> [EXTRACT PROVIDED]
★ ★ ★

Today we welcome a guest post from Lee Bernstein, author of America Is the Prison: Arts and Politics in Prison in the 1970s (forthcoming June 2010). In his book, Bernstein explores the forces that sparked a dramatic “prison art renaissance” in the 1970s, when incarcerated people produced powerful works of writing, performance, and visual art. One of the important figures in Bernstein’s analysis is Miguel Piñero, whom Bernstein introduces to us here on the occasion of his birthday.–ellen
Saturday would have been Miguel Piñero’s sixty-third birthday. Born in Puerto Rico in 1946, by the end of 1950 Piñero’s family lived on New York’s Lower East Side. His teen years brought a stretch in Otisville State Training School for Boys, now an adult prison north of New York City. In 1964, Piñero turned eighteen, entered Riker’s Island, and became addicted to heroin. He died of cirrhosis of the liver, most likely related to AIDS, in 1988 at age forty-one.
In 1971, Piñero was sent to Sing Sing on an armed robbery charge. He told one interviewer that he started writing his award-winning play Short Eyes “for the hell of it” during this stretch in Sing Sing. While there, he met Marvin Felix Camillo, another man who died too young. Camillo was not a convict: he was hired to teach drama in the prison. In addition to appearing in the Lincoln Center production of South Pacific in 1967, Camillo participated in such community theater groups as Teatro de la Calle and Theatre du Jour in Newark. This connection was a crucial gateway for Piñero. The community theater movement helped nurture his talents and provided a post-release gateway to commercial theater. After his release, Piñero became director of Third World Projects for the Theater of the Riverside Church. Short Eyes was first produced at Riverside by The Family, a theatre group that Camillo led, before moving to the relatively new Public Theater in Greenwich Village and then to Lincoln Center, where it won Piñero an Obie Award for best off-Broadway play and Camillo one for best director.

★ ★ ★

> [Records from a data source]
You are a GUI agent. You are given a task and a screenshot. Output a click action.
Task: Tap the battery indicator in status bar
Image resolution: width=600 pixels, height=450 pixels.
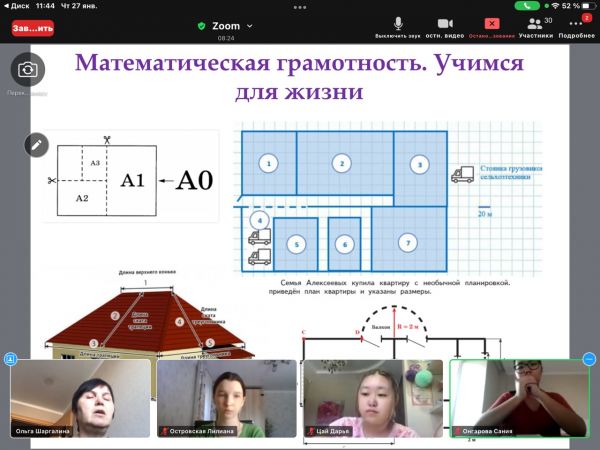[x=585, y=5]
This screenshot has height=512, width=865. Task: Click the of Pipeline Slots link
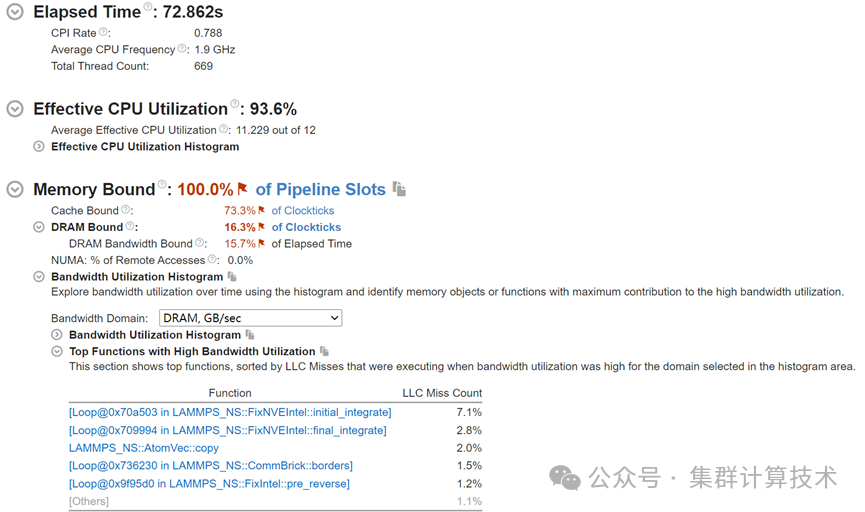320,189
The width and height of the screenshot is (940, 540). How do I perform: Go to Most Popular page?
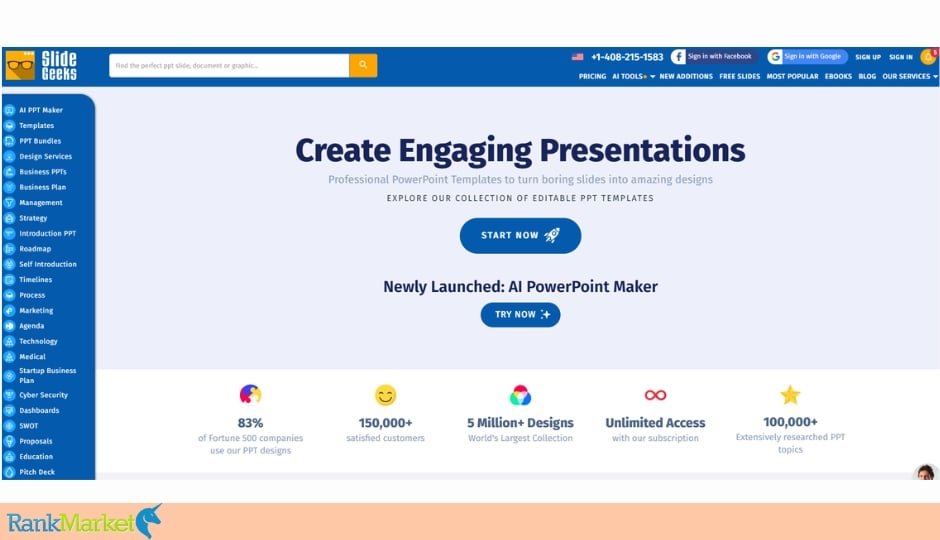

★ ★ ★

> [REQUIRED WORK]
1. Answer these questions using the guest post about Miguel Piñero:
(a) In what year was Piñero born?
(b) On what charge was Piñero sent to Sing Sing in 1971?
(c) What award did Marvin Felix Camillo win for Short Eyes?
2. From the guest post about Miguel Piñero, list every institution where Piñero was held or incarcerated.
These records are separate material and have no connection to the text above.

> [LIST OF SOLUTIONS]
1.
(a) 1946
(b) Armed robbery
(c) An Obie Award for best director

2.
- Otisville State Training School for Boys
- Riker's Island
- Sing Sing